A renewable energy credit (REC) is a certificate corresponding to the environmental attributes of energy produced from renewable sources such as wind or solar. RECs were created as a means to track progress towards and compliance with states' Renewable Portfolio Standards (RPS), meant to support a cleaner generation mix.

RECs should not be confused with the tax credits that renewable energy projects are eligible to receive. In the United States, as part of the 2009 economic stimulus package, renewable Energy Rebate Programs are in place. Currently, solar is eligible for a 30% federal tax credit.

Renewable energy credits are one of two main outputs or benefits from generation of new power from renewable sources.

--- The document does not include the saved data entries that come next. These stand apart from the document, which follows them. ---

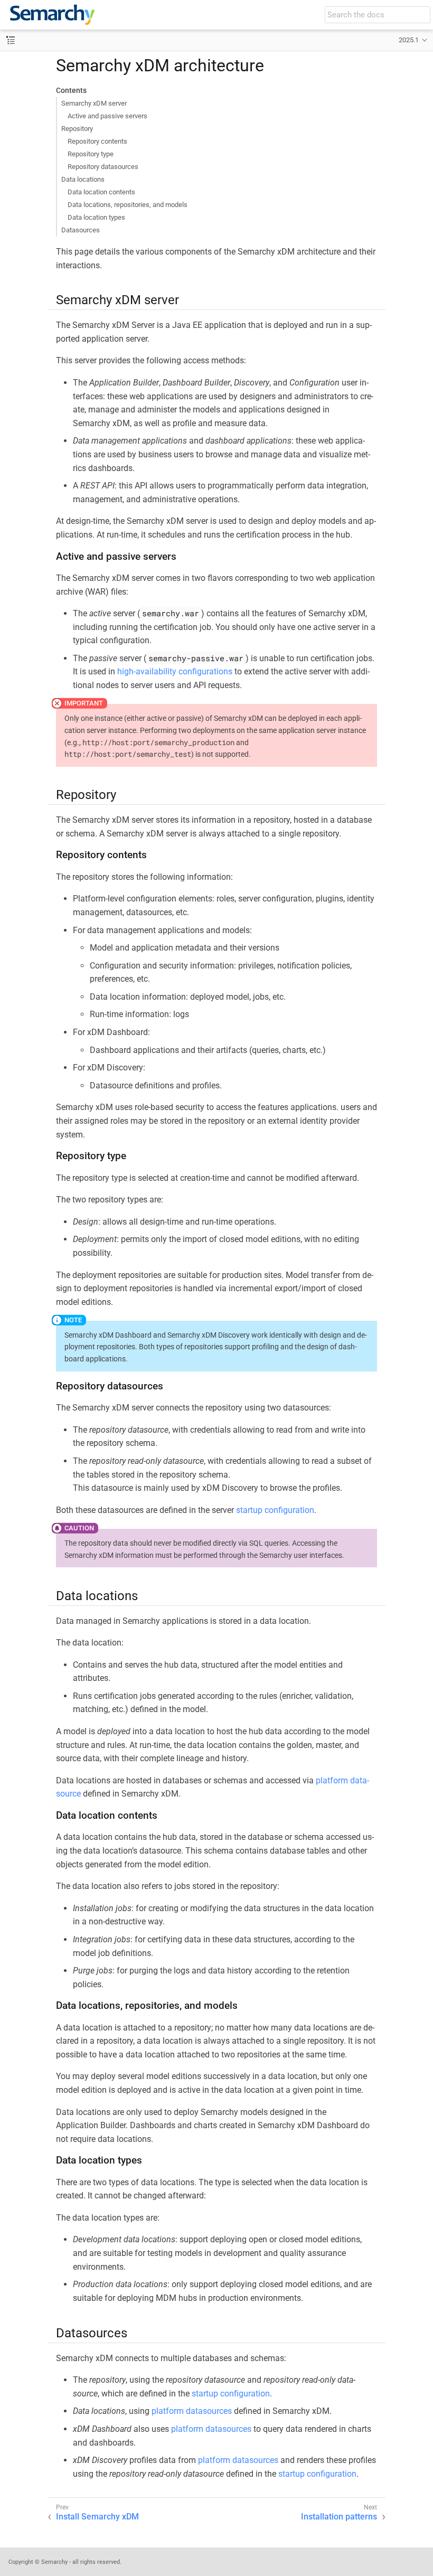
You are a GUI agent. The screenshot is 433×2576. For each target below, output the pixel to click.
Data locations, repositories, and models (127, 205)
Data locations (83, 179)
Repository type (91, 154)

Renewable power generation creates actual power in the form of electricity, and environmental benefits to society from “green” power production – such as minimizing pollution and slowing the rate finite fuel resources are used. The actual power is sold into the local grid, and the societal benefits are sold in the form of Renewable Energy Credits or “RECs”, sold separately as a commodity into the marketplace. While RECs are not actually a measure of power, each REC represents one megawatt hour (MWh) of renewable-generated energy. For each REC purchased the customer is able to claim the equivalent MWh of energy reduction as an offset to their conventional energy use. Because RECs provide an additional revenue stream to renewable energy projects, they are essentially a subsidy meant to allow clean resources to economically compete with fossil fuel–based resources.

Opponents highlight that by purchasing RECs a customer can claim emissions “reduction” even if they do not actually reduce their end-use at all - or even increase it. Proponents counter that more REC purchases drive increased production of renewable power which can replace conventional production.